In other words, the bulk of the fiber network that connects endpoint users to major phone, TV, and internet providers incorporates UPC connectors. They provide a good compromise between reduced optical return loss, affordability, and cross-compatibilies.
APC connectors take a more radical approach to dealing with back reflection. With an angled physical contact (APC) connector, an eight-degree angle is introduced into the endpoint design. This endpoint is kept flat, and beyond the contact joint, the connector is still polished. Despite the flat endpoint, APC connectors cannot be joined or mated with UPC or PC connectors, much less other flat connectors. This would result in extremely poor performance and the possibility of destroying both connectors.
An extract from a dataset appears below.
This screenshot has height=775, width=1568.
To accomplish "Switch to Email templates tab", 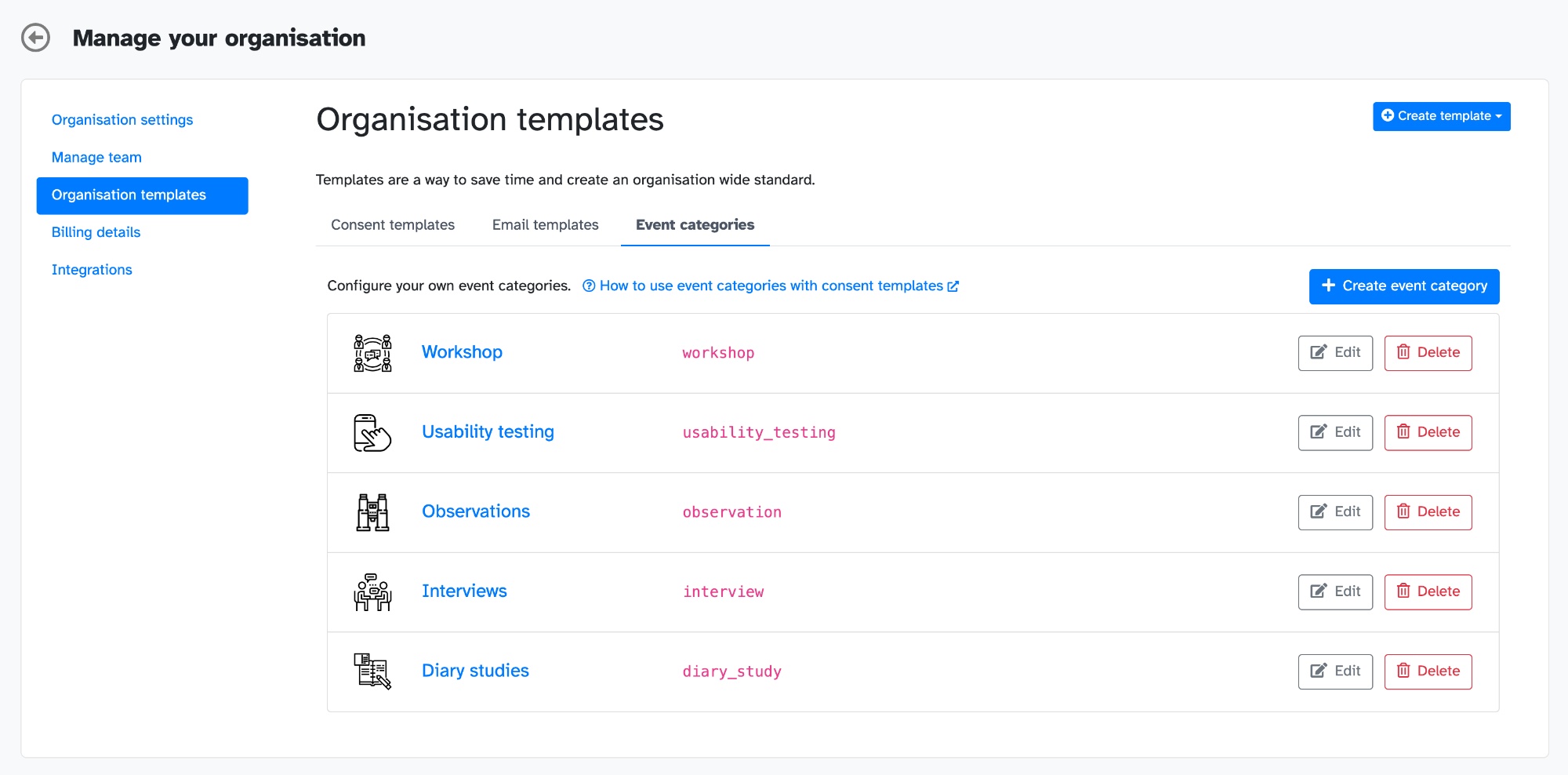I will coord(545,225).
This introduced angle exists solely to reduce back reflection. With that subtle angle, reflected light is diverted out of the fiber cladding. With this design change, APC connectors reduce total back reflection by an order of magnitude when compared to UPC connectors.
To put numbers on it, the return loss of each connector type is as follows:
- PC: -40dB
- UPC: -50dB
- APC: -60dB
Remembering that the decibel scale is logarithmic, these changes are significant for sensitive signals.
Leading Use Cases for APC
APC connectors are the best choice when back reflection is the greatest concern. A perfect example is analog fiber optics. Analog signals suffer more from back reflection, which is largely solved by the APC angle. Analog fiber optics are rising in popularity as a replacement for copper coaxial cables. Some applications are more sensitive to return loss than others which make APC a wiser choice for those. For example, in higher optical wavelength ranges (above 1500 nanometers) like those used for RF video signals, APC fiber connectors would be the appropriate choice.
So, how do you choose the right fiber connector? You pick the lowest-cost option that lives up to the specifications you need. In the majority of cases, it will be a UPC connector, but you might find exceptions, such as those listed above.